::: EXTRAIT CITÉ

Néanmoins, avec 22 lignes exploitées en 2016, les tramways restent un acteur majeur des transports en commun berlinois, avec 181 millions de voyageurs par an en 2014, soit 20 % de la fréquentation du réseau BVG.

Au travers de ce dossier, transporturbain vous propose à la fois de parcourir l'histoire d'un réseau, mais aussi un regard sur une ville à l'histoire ô combien singulière et douloureuse. Difficile en effet de flaner dans Berlin sans repenser au Mur, symbole de la division politique de l'Europe. Difficile aussi d'imaginer la vie berlinoise avant que la ville ne soit à jamais mutilée par la guerre : certes, Berlin a ressuscité, mais c'est une autre ville qui est née en 1945 et c'est encore une autre qui se construit depuis 1989.

Le pionnier de la traction électrique

Ville de 172 000 habitants au début du 19ème siècle, Berlin connut une augmentation très rapide de sa population en devenant une place forte de l'industrie moderne. Le chemin de fer y arriva en 1838 - un an après Paris - avec pour conséquence une accélération considérable de l'exode rural. Se dotant de 8 gares terminus, elle put ainsi rapidement capter les populations rurales allant chercher du travail en ville. Avec 419 000 habitants en 1850, Berlin s'était hissée à la 4ème place des villes les plus peuplées après Londres, Paris et Saint Pétersbourg. Berlin et Paris allaient d'ailleurs souffrir d'un même maux : enchâssées dans des enceintes étriquées, les deux capitales n'arrivaient plus à absorber la population affluant. Les chiffres sont éloquents : 826 000 habitants en 1870 (soit un doublement en 20 ans) et 1,1 millions d'habitants en 1870 (soit un quasi triplement en 30 ans). Cette explosion urbaine se fit donc dans des conditions très précaires. La croissance de la population fut à peine absorbée par le plan Hobrechts destiné à créer de nouveaux logements (les casernes à loyers impopulaires et rapidement dépassées) et la circulation dans Berlin devenait de plus en plus difficiles.

::::::

[TRAVAIL À FAIRE]
(a) Pourriez-vous imprimer le passage de l'extrait sur les tramways de Berlin qui s'ouvre sur les mots contenant « Néanmoins, avec 22 » et se ferme sur « construit depuis 1989. » ?
(b) Quelles villes l'extrait sur les tramways de Berlin nomme-t-il ? Donnez-les toutes.

::: DONNÉES SOURCES

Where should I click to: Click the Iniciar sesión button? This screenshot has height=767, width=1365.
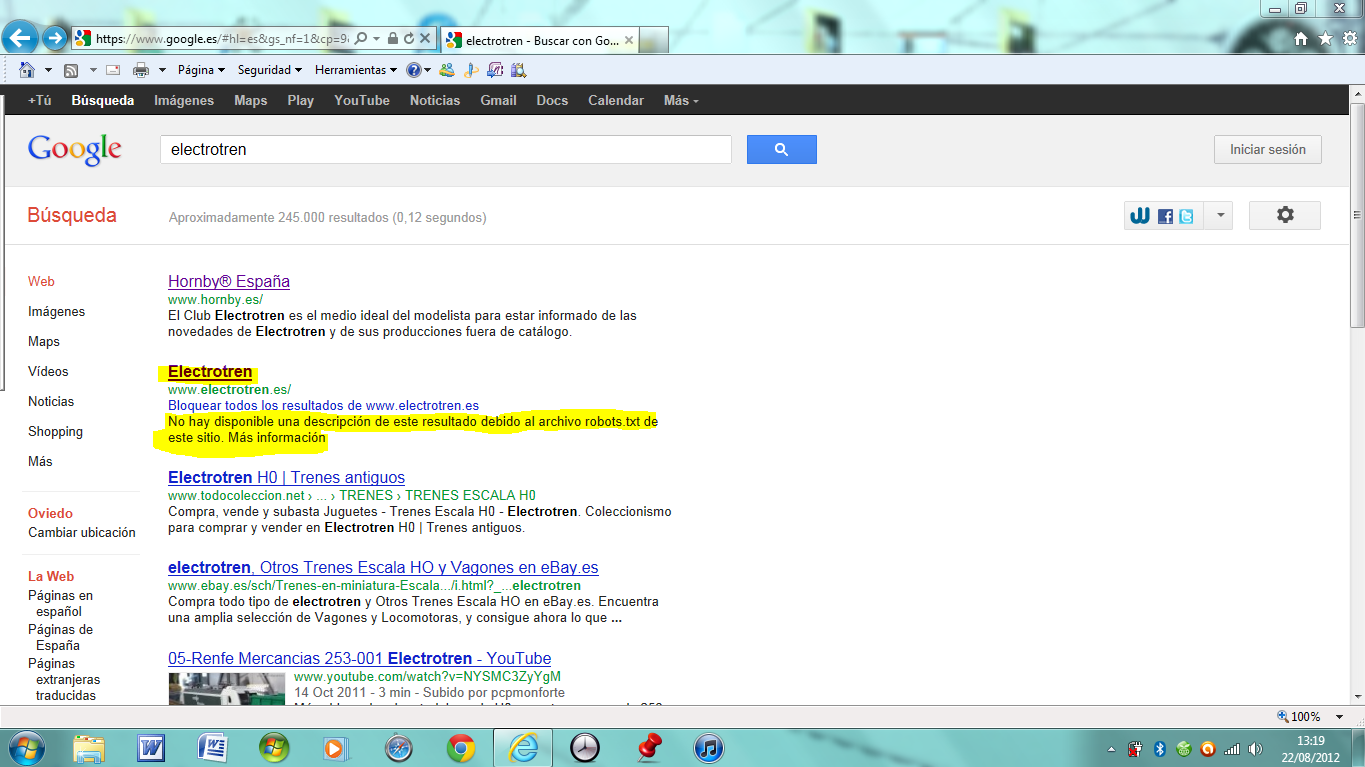click(x=1268, y=150)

::::::

[LISTE DES RÉPONSES]
(a)
Néanmoins, avec 22 lignes exploitées en 2016, les tramways restent un acteur majeur des transports en commun berlinois, avec 181 millions de voyageurs par an en 2014, soit 20 % de la fréquentation du réseau BVG.

Au travers de ce dossier, transporturbain vous propose à la fois de parcourir l'histoire d'un réseau, mais aussi un regard sur une ville à l'histoire ô combien singulière et douloureuse. Difficile en effet de flaner dans Berlin sans repenser au Mur, symbole de la division politique de l'Europe. Difficile aussi d'imaginer la vie berlinoise avant que la ville ne soit à jamais mutilée par la guerre : certes, Berlin a ressuscité, mais c'est une autre ville qui est née en 1945 et c'est encore une autre qui se construit depuis 1989.

(b) Berlin, Paris, Londres, Saint Pétersbourg